Leere Schaufenster, geschlossene Cafés – dieses Bild ist vielen Regensburgerinnen und Regensburgern längst vertraut. Manche haben sogar den Eindruck, dass sich das Problem weiter zuspitzt. Immer wieder ist vom „Altstadtsterben“ die Rede. Gleichzeitig entstehen immer wieder neue Konzepte und Nutzungen. Trügt also der Eindruck, dass sich die Lage in der Altstadt verschärft?
Wie stark ist Regensburg vom Altstadtsterben betroffen? Wir haben mit der Stadt Regensburg und den Oberbürgermeisterkandidaten von SPD und CSU über die Situation in der Innenstadt gesprochen – über die aktuellen Herausforderungen für Kaufleute, Galeria Kaufhof als den aktuell wohl bekanntesten Leerstand, aber auch über Perspektiven für eine lebendige Innenstadt. Denn diese gibt es: Auch aktuell finden laufend Neueröffnungen in unserer Domstadt statt – spannende Konzepte, von denen viele lange gar nichts mitbekommen...
Die schwierige Situation der Einzelhändler und Gastronomen
Die Herausforderungen, mit denen Einzelhändler und Gastronomen heute betroffen sind, sind vielfältig: Das Kaufverhalten hat sich verändert – schnell und bequem soll es sein und am liebsten online. Gleichzeitig steigen Mieten und Betriebskosten. Für viele rechnet sich ein Standort in der Altstadt kaum noch.
Hinzu kommen strukturelle Probleme: Während man früher problemlos einen Parkplatz inmitten von Regensburg fand, steht heute das Thema Verkehrsberuhigung im Fokus. Was für die einen ein Rückschritt ist, sehen andere als Chance: Eine höhere Aufenthaltsqualität, weniger Lärm und eine schönere Innenstadt: All das soll mehr Menschen ins Zentrum locken.
Zwar gibt es Parkhäuser, doch viele beklagen, dass diese durch die veränderte Verkehrsführung schwerer zu erreichen sind, rund um die Altstadt entstehen immer wieder Staus. Sie befürchten, dass gerade für Autofahrer der Weg in die Innenstadt zunehmend unattraktiv wird.

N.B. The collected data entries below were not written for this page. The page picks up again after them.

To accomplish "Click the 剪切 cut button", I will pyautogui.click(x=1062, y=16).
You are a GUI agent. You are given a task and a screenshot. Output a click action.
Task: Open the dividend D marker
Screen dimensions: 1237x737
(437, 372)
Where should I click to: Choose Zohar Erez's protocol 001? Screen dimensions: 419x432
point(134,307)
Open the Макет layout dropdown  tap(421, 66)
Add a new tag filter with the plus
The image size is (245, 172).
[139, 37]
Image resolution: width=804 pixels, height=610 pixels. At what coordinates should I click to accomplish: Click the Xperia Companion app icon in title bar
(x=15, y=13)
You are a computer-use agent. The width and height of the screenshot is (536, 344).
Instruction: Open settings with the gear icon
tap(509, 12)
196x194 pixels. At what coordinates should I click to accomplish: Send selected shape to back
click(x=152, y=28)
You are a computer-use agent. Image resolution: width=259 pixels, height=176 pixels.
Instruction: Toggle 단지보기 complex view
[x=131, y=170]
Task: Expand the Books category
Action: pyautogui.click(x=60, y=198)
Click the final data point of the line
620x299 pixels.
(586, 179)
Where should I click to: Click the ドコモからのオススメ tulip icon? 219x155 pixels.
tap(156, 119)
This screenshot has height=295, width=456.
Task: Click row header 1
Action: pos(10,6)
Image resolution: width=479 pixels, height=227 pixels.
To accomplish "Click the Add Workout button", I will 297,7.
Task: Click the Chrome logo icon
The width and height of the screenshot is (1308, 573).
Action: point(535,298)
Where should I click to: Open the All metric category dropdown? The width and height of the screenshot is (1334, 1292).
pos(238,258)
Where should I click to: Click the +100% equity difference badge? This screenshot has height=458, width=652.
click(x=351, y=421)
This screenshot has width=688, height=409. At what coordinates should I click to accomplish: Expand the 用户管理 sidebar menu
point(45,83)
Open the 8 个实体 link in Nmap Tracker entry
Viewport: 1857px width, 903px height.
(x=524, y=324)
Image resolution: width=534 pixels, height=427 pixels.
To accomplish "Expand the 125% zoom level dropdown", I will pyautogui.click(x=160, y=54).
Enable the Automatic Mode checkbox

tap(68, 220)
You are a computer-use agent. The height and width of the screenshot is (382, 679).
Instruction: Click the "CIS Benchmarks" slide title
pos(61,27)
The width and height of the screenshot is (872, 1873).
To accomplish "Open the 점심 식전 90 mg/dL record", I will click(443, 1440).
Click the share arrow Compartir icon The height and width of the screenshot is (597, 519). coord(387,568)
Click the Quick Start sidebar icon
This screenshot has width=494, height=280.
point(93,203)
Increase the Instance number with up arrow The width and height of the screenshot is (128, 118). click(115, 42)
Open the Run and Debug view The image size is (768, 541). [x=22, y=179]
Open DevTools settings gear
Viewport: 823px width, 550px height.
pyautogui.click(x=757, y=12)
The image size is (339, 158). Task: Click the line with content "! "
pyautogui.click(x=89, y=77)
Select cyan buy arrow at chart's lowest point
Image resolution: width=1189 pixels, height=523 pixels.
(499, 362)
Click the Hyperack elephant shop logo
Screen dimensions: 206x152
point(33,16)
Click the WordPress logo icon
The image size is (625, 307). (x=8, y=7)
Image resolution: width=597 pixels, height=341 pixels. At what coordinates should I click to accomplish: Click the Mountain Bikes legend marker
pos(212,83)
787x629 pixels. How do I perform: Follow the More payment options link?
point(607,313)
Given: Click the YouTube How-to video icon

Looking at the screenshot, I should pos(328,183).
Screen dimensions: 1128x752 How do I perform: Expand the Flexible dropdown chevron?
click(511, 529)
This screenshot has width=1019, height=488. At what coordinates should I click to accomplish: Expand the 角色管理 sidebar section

Um dem entgegenzuwirken, plant die Stadt Regensburg eine sogenannte Mobilitätsdrehscheibe am Unteren Wöhrd. Dort soll ein kostengünstiger Parkplatz entstehen, von dem aus Besucher entweder über einen kurzen Fußweg oder bequem und kostenlos mit dem E-Bus „Emil“ direkt ins Stadtzentrum gelangen können.
Problematik Baustellen
Neben der Verkehrsproblematik setzen auch teils über Jahre andauernde Baustellen Gastronomie und Einzelhandel immer wieder zu. Altstadtkümmerer Stephan Bergmann ist dieses Problem bewusst: „Aktuell sind etwa das Sombrero und Mirelle’s Juicery am Zieroldsplatz von einer langwierigen Baustelle betroffen, die spürbar Umsätze schmälert.“ Auch in der Goliathstraße, Brückstraße, am Viereimerplatz und in der Schwarze-Bären-Straße beeinträchtigen Bauprojekte das Umfeld und die Betriebe in der Nachbarschaft. Einige mussten bereits aufgeben – so gilt etwa die Dauerbaustelle in der Brückstraße als ein entscheidender Grund für die Schließung der Moccabar.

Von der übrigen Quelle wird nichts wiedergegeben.